Inventé après des inondations en 1998, ce snack épicé à base de blé séduit des millions de palais hors de Chine. Pourtant, sa réputation d’aliment industriel peu sain reste un défi de taille.

Dans une immense usine du Hunan, des centaines d’ouvriers en blouse blanche surveillent des machines qui transforment des tonnes de pâte de blé en lamelles rougeâtres. Le résultat ressemble à de longues frites aplaties, à la fois élastiques, sucrées et très épicées. C’est le latiao, littéralement « bande épicée », un aliment de secours né en 1998 à Pingjiang après des inondations dévastatrices qui avaient anéanti les récoltes de soja. À l’époque, il fallait nourrir la population avec ce qui restait. Aujourd’hui, cette invention modeste est devenue une véritable industrie.

Le produit a envahi les supermarchés chinois et commence à s’exporter massivement. L’usine de Mala Wangzi, où s’est rendue l’AFP, en produit environ 700 tonnes par jour, et le vice-président de l’entreprise assure que le latiao part désormais vers plus de 160 pays. Weilong, le premier producteur chinois coté à Hong Kong, a vu ses exportations atteindre 117 millions de yuans l’an dernier, soit une progression de près de 50% par rapport à 2024. Sur les réseaux sociaux, le phénomène explose. Des vidéos d’influenceurs non chinois qui goûtent cette spécialité pour la première fois cumulent des millions de vues sur TikTok et Instagram. Une vidéaste australienne, dont la vidéo a été vue 2,6 millions de fois, lance un simple conseil aux curieux. Si on aime les épices, on devrait adorer.

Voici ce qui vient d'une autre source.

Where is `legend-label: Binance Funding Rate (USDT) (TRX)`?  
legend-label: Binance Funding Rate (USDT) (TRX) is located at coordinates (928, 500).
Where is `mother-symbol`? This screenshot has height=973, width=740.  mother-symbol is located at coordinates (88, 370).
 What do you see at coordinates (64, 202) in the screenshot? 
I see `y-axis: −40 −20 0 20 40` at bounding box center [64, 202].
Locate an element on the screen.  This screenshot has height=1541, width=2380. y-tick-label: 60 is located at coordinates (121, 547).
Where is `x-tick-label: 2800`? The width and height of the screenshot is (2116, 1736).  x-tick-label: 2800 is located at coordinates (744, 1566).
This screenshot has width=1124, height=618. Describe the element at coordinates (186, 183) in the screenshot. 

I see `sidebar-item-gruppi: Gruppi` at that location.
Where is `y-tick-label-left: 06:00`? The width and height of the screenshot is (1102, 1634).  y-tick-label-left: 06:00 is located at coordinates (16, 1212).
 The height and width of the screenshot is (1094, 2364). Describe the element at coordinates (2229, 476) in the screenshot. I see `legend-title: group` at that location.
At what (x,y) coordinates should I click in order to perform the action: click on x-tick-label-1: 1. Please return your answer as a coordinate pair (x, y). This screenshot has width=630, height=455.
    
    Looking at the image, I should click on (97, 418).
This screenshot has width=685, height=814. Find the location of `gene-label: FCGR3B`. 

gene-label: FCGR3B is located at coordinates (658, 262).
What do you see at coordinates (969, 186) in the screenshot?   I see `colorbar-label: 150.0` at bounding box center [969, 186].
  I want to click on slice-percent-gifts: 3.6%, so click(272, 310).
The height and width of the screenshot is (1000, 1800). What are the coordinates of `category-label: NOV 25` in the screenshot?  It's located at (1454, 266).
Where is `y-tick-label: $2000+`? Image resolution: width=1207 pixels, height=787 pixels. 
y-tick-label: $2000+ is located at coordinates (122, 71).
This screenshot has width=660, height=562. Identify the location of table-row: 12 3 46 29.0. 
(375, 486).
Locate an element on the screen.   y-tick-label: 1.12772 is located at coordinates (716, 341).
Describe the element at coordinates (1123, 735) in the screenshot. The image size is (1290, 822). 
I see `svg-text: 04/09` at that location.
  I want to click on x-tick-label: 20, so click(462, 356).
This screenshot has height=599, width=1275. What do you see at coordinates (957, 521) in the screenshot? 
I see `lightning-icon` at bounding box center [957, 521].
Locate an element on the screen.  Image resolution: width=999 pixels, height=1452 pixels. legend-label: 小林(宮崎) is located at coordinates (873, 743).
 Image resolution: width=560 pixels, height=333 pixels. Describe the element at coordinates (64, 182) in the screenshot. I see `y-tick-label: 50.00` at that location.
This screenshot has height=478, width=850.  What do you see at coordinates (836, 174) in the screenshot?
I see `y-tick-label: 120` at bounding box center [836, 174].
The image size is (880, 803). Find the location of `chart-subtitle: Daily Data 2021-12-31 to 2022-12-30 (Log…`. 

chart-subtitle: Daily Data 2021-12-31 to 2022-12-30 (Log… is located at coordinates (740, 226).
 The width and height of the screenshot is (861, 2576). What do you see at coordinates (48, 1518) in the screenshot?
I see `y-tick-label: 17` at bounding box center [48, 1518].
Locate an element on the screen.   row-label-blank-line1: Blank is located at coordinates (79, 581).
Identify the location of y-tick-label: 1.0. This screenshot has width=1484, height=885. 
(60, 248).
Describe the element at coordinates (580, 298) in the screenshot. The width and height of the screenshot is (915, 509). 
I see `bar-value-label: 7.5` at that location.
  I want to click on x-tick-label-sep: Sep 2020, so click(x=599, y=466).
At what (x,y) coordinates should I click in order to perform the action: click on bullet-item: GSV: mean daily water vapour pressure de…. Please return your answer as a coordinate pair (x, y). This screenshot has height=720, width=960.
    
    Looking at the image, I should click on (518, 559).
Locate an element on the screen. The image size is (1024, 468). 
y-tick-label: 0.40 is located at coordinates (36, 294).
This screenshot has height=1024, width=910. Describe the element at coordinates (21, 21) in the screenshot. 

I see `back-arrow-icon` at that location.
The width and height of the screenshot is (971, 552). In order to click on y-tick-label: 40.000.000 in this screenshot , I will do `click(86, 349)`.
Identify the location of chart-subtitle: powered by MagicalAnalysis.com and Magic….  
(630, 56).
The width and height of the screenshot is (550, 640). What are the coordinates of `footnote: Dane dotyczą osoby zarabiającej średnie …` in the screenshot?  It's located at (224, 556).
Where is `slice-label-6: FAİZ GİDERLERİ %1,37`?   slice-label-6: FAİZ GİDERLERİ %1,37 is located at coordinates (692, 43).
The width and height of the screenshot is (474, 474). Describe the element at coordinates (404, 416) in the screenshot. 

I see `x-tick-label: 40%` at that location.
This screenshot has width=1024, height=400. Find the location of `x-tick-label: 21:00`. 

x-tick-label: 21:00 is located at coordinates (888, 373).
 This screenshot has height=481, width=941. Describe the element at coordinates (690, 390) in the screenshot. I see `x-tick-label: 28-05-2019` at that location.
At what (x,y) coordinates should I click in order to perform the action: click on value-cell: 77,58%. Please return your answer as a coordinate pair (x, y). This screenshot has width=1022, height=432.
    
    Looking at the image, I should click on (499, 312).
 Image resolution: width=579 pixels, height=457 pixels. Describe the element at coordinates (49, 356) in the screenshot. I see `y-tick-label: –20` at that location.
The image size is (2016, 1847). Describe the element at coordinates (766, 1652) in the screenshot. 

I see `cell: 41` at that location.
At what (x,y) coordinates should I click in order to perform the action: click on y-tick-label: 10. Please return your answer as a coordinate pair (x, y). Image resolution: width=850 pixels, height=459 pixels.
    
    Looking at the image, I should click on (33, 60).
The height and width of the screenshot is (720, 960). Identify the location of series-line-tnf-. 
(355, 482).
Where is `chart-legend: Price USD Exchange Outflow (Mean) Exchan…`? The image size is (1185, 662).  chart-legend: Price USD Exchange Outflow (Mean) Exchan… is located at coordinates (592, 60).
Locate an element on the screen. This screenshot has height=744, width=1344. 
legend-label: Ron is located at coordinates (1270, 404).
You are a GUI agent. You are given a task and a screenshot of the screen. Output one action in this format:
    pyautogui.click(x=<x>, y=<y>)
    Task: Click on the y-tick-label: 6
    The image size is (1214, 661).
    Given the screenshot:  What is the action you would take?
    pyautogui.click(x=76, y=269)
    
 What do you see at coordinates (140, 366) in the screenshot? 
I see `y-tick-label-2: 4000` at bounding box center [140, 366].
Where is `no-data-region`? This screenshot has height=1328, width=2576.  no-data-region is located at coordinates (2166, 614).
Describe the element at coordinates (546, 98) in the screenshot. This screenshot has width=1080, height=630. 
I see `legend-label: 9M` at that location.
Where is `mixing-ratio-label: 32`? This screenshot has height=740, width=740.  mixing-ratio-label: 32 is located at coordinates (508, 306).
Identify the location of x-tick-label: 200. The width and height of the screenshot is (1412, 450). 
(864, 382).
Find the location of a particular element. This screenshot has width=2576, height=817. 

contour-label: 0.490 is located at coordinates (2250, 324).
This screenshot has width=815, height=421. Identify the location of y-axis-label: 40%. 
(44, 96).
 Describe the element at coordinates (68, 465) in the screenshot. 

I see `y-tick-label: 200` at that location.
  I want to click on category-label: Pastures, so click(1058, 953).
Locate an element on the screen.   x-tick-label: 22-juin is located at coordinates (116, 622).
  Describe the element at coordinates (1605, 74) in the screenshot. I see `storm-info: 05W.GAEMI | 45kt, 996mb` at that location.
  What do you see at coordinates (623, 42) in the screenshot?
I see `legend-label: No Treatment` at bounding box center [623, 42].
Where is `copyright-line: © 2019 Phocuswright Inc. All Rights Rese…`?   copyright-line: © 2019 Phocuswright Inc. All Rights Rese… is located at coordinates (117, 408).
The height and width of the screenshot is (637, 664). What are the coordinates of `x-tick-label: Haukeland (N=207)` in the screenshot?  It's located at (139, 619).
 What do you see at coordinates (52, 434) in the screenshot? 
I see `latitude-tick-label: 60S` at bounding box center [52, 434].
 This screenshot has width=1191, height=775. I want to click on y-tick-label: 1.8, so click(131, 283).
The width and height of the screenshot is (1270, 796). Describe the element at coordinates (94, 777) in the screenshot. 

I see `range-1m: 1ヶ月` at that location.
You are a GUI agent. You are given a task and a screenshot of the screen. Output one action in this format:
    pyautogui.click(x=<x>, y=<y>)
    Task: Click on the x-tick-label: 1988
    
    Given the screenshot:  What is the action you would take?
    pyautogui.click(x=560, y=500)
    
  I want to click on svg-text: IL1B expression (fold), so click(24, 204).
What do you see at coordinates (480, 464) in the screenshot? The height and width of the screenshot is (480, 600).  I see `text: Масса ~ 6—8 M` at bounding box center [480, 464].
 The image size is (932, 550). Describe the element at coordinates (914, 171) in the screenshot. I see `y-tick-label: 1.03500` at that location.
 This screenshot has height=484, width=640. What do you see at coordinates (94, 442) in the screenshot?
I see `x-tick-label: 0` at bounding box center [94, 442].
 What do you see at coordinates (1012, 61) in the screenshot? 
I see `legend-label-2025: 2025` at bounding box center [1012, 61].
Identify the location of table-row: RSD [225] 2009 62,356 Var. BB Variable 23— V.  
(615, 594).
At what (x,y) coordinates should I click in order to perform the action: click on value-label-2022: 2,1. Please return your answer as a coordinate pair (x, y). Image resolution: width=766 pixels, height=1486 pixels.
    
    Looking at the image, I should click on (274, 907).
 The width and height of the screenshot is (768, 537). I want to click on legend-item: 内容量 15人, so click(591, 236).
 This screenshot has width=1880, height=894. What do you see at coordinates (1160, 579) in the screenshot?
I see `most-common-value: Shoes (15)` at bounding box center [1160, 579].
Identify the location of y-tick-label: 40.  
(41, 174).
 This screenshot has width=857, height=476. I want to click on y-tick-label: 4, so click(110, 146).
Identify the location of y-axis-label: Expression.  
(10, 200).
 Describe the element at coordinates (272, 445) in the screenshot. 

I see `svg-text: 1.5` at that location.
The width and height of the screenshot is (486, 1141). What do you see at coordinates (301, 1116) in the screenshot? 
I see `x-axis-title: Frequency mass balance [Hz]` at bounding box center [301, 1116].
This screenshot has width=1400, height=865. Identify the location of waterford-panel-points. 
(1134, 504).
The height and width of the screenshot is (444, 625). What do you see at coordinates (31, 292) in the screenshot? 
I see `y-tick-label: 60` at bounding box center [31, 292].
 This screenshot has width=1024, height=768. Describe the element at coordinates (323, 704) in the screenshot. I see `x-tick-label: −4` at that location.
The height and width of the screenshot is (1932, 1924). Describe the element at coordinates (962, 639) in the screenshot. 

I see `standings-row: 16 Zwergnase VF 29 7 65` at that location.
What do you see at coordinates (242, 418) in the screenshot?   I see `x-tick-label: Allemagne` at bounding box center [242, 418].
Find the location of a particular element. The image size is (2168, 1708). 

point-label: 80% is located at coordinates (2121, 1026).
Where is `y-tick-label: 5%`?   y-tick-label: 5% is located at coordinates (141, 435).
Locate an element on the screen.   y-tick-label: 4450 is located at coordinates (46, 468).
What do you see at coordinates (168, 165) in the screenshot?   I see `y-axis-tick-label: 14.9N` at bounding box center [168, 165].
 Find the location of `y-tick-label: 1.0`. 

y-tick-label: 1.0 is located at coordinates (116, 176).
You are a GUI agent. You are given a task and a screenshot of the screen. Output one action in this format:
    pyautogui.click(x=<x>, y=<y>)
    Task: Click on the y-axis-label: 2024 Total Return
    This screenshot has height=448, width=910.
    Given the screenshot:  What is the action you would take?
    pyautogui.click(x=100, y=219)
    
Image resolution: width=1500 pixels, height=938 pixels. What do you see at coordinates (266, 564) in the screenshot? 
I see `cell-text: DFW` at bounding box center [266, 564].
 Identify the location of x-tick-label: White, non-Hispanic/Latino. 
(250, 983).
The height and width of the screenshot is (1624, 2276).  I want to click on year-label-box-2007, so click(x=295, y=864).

Mais le latiao traîne une réputation de malbouffe, fabriquée dans des conditions parfois douteuses. Beaucoup de parents chinois s’en méfient, comme le raconte une jeune Pékinoise de 22 ans qui se souvient des avertissements sur les additifs. Les fabricants tentent de redorer l’image de leur produit. Dans l’usine de Mala Wangzi, une employée filmait en direct l’atelier pour prouver sa propreté, et la direction affirme avoir adopté les normes de l’industrie pharmaceutique. Les recettes changent aussi, avec moins d’huile, de sel, de sucre et d’additifs. Pour séduire les jeunes, les marques multiplient les opérations de communication, des musées éphémères aux tournois de jeux vidéo, sans oublier plus de 4 000 mariages organisés sur le thème du latiao. Certains jeunes l’assument comme un plaisir réconfortant, d’autres y ont renoncé pour une vie plus saine. L’avenir de cet en-cas dépendra de sa capacité à se défaire de son étiquette, en Chine comme à l’étranger.